Lorsque des parents se séparent ou divorcent, c’est bien souvent la mère qui obtient la garde de l’enfant, accompagnée de visites ponctuelles chez le père. Pourtant, au cours des vingt dernières années, un autre dispositif a progressivement pris de l’ampleur en Europe : la garde alternée, dans laquelle l’enfant réside en alternance, et de manière à peu près égale, chez chacun de ses parents.
Selon l’Insee, la résidence alternée concerne 12 % des enfants en France. En Belgique, depuis la loi de 2006, il s’agit du mode d’hébergement à examiner en priorité après une séparation parentale, dès lors qu’au moins l’un des deux parents en fait la demande et plus de 30 % de jeunes de parents séparés ou divorcés vivent en alternance (quasi) égalitaire chez leurs parents. Ceci dit, on sait finalement peu de choses de la façon dont ils s’accommodent de ce mode de vie, les recherches existantes s’étant jusqu’à présent largement centrées sur le point de vue des parents.
Le livre Deux maisons, un chez-soi ? donne la parole à un panel de 21 enfants âgés de 10 à 16 ans.
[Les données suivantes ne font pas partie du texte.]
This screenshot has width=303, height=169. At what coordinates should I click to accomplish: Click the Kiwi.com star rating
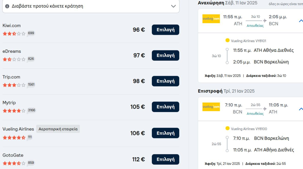[14, 34]
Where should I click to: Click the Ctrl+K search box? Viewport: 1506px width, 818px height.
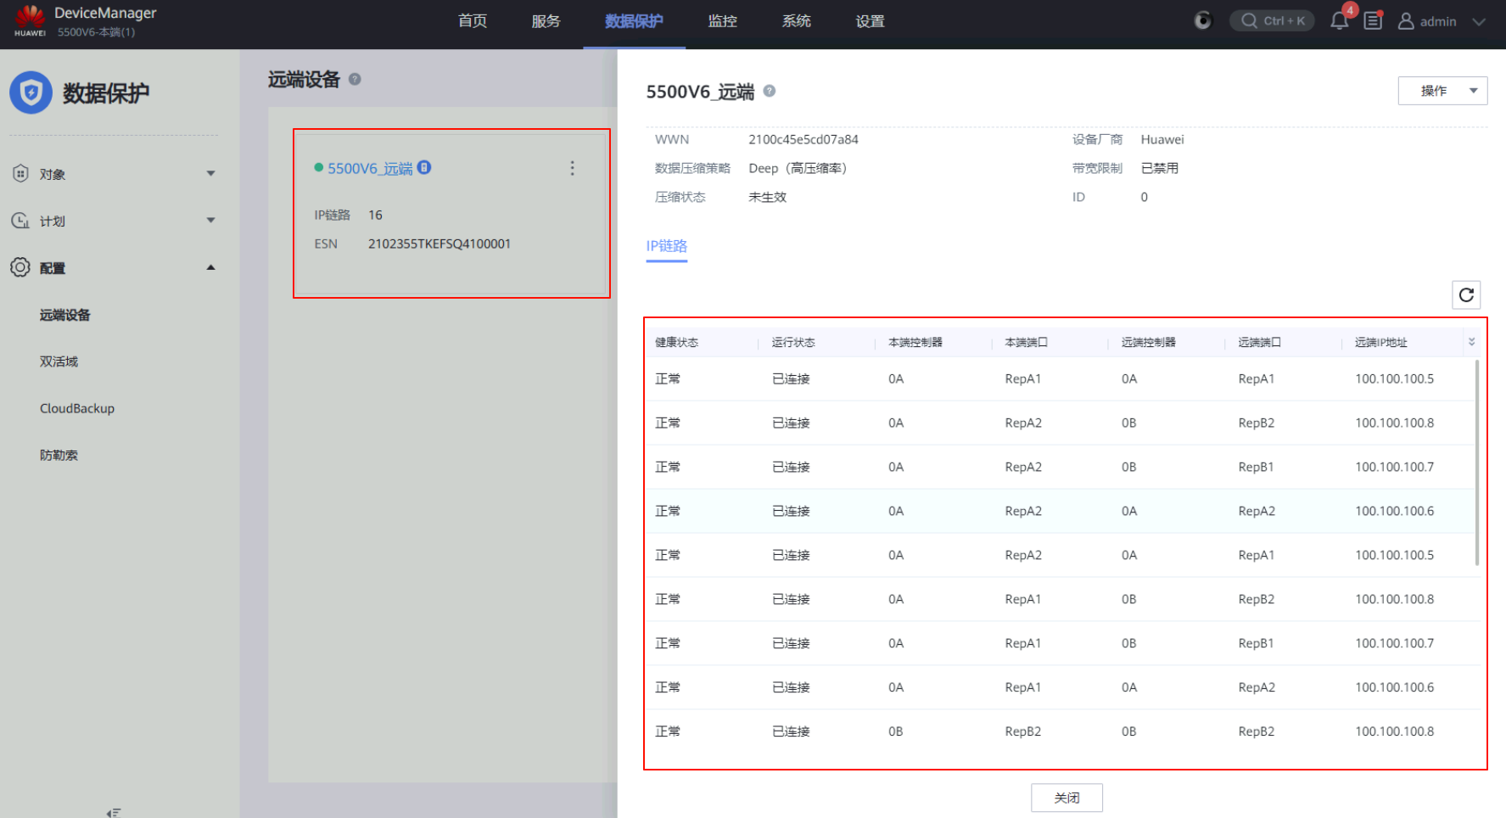click(1272, 21)
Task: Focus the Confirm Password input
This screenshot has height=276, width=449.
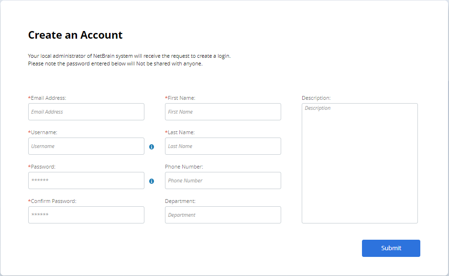Action: (x=86, y=214)
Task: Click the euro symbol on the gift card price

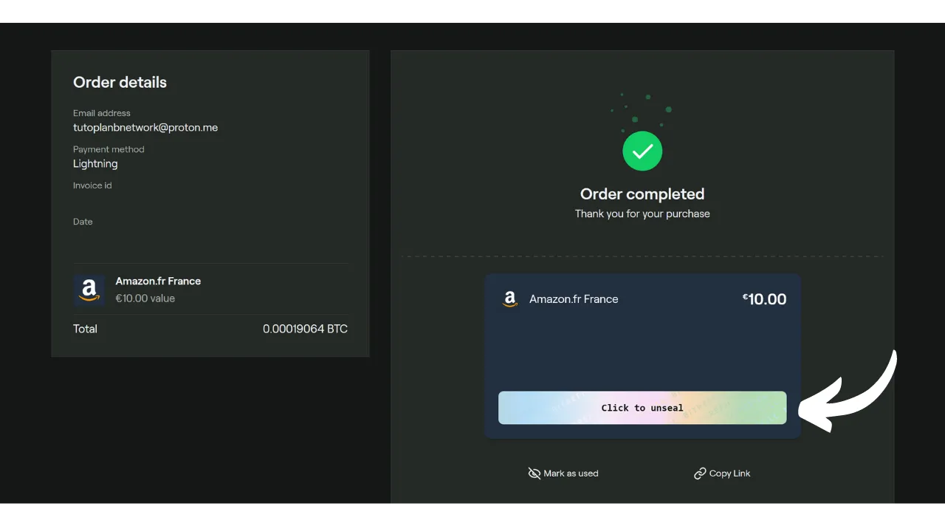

À travers deux à trois rencontres individuelles mobilisant des méthodes sociologiques participatives, l’objectif était de comprendre comment les jeunes s’adaptent à ce quotidien en garde alternée, entre deux « maisons » aux univers souvent fort différents, et entre lesquels les parents tracent parfois des frontières imperméables.